Yoann Geoffroy - Un cadre général de causalité basé sur les traces pour les systèmes à composants

10:30
Mercredi
7
Déc
2016
Organisé par : 
Yoann Geoffroy
Intervenant : 
Yoann Geoffroy
Équipes : 
Information détaillée : 

Membres du jury :

  • M. Éric Fabre, directeur de recherche, IRISA, rapporteur
  • Mme Louise Travé -Massuyès, directeur de Recherche, LAAS-CNRS, rapporteur
  • M. Oded Maler, directeur de recherche, CNRS-VERIMAG, examinateur
  • M. Oleg Sokolsky, Research Professor, University of Pennsylvania, examinateur
  • M. Gregor Gössler, chargé de recherche, INRIA Grenoble Rhône-Alpes, directeur de thèse

 

Résumé : 

A usual solution to create complex systems is to resort to a component-based architecture. Though making the design easier, it also increases the complexity of pinpointing which components are responsible for a system failure. Two fields of computer science have goals close to the one of responsibility assignment. Diagnosis aims at determining the components of the system which, when assumed to be functioning abnormally, will explain the system failure.

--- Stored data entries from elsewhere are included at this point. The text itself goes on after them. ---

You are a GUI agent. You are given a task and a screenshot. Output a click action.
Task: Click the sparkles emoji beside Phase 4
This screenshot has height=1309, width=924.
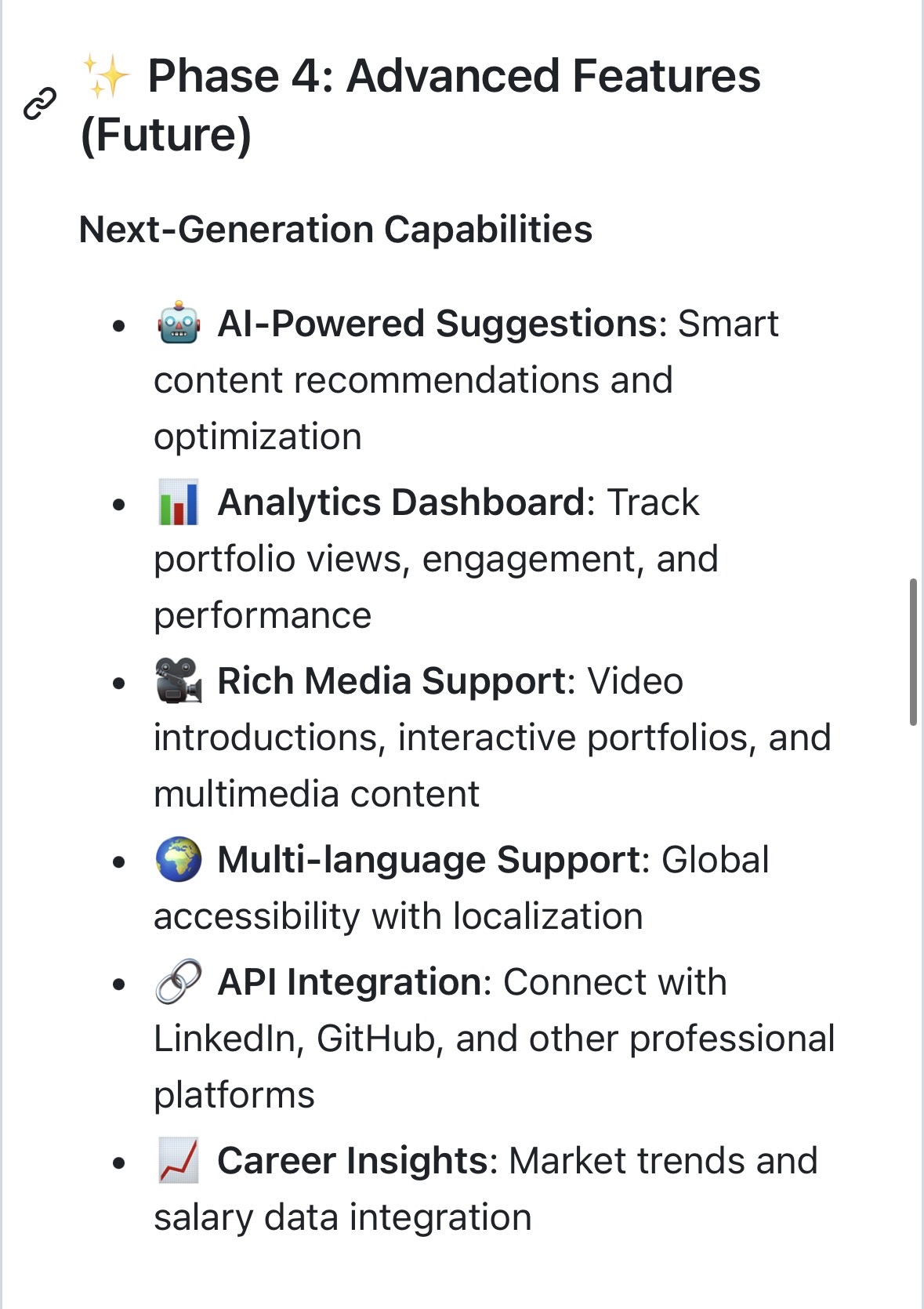coord(106,76)
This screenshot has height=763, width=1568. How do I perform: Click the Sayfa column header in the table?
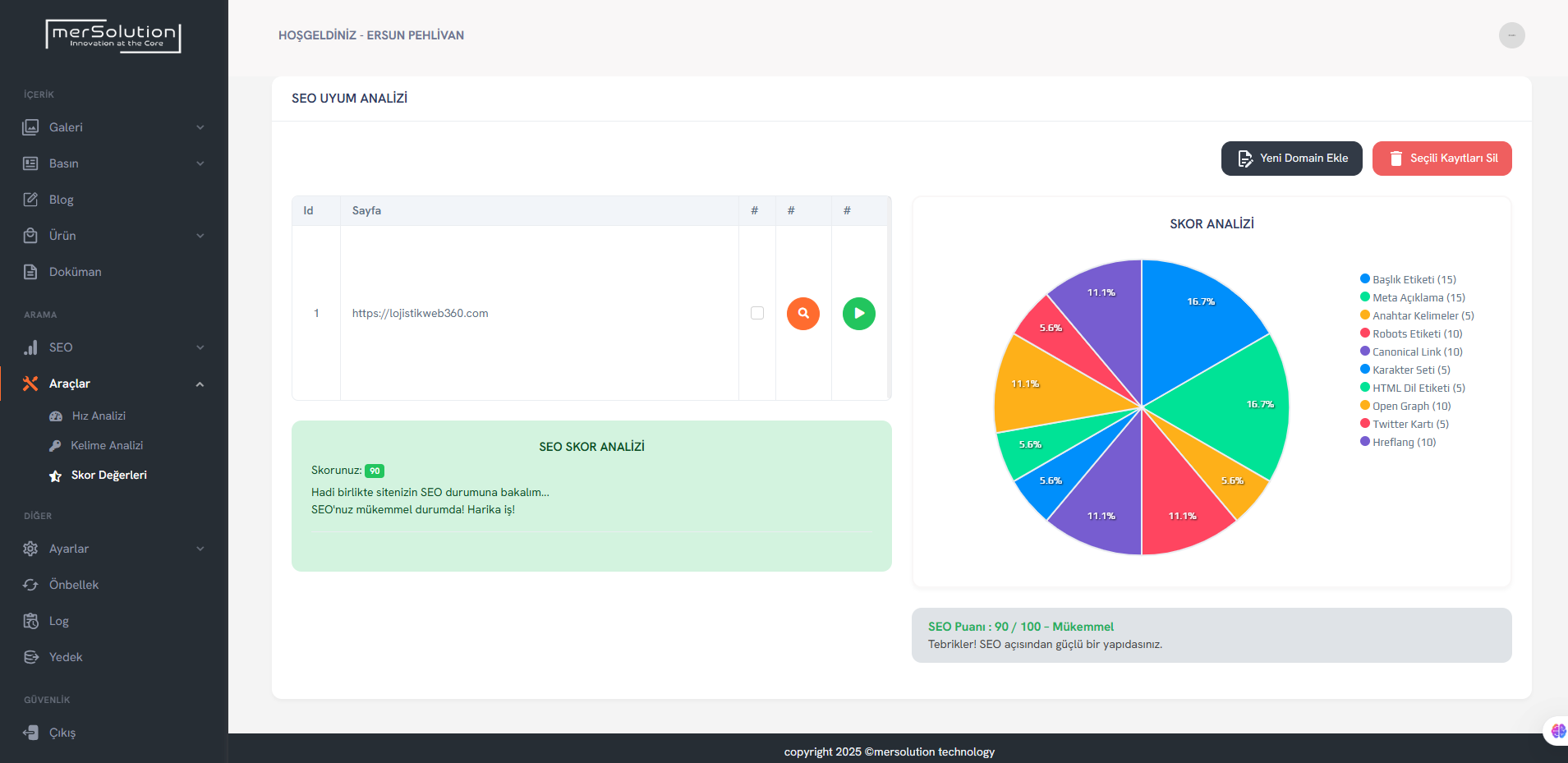coord(366,210)
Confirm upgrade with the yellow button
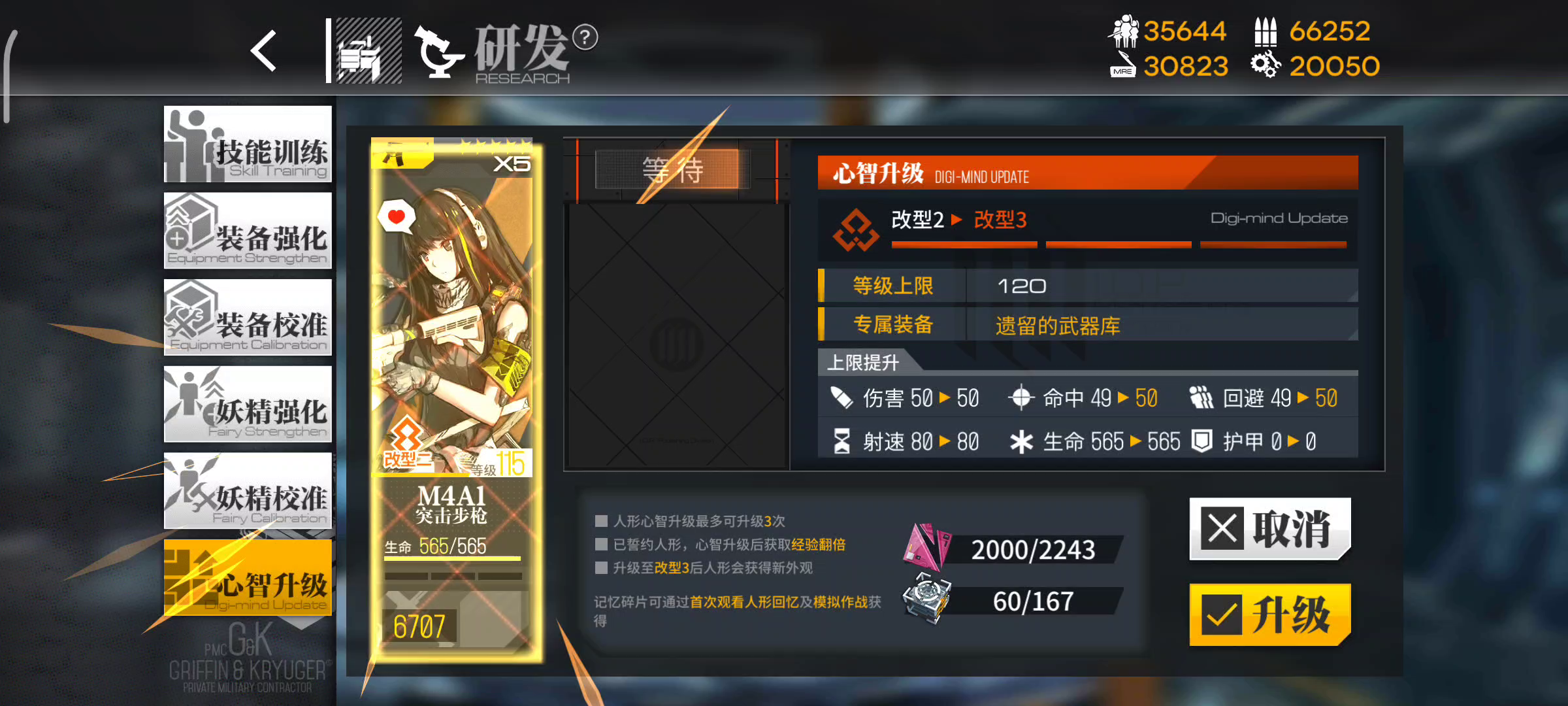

In a network context, Fault Localisation can be defined as the process of deducing the exact source of a failure from a set of observed errors. In a program context, it can be defined as a task in software debugging to identify the set of statements in a program that cause the program to fail.

Though close to assigning responsibilities, Diagnosis and fault localisation do not answer the question ``who is responsible for the system failure ?''. A previous work provides a trace-based approach that answers this question, with causality analysis. The idea is to use a counter-factual approach (``what would have happened, would this component not be faulty?'') to assess whether or not a set of components is responsible for a system failure. Given a failing system trace, the counter-factuals are build by first removing the faults of the suspected components from the faulty trace, and then extending the resulting pruned trace using the expected behaviour of the components. This approach differs from the main trend for causality in computing science, that generally relies on the framework introduced by Halpern and Pearl.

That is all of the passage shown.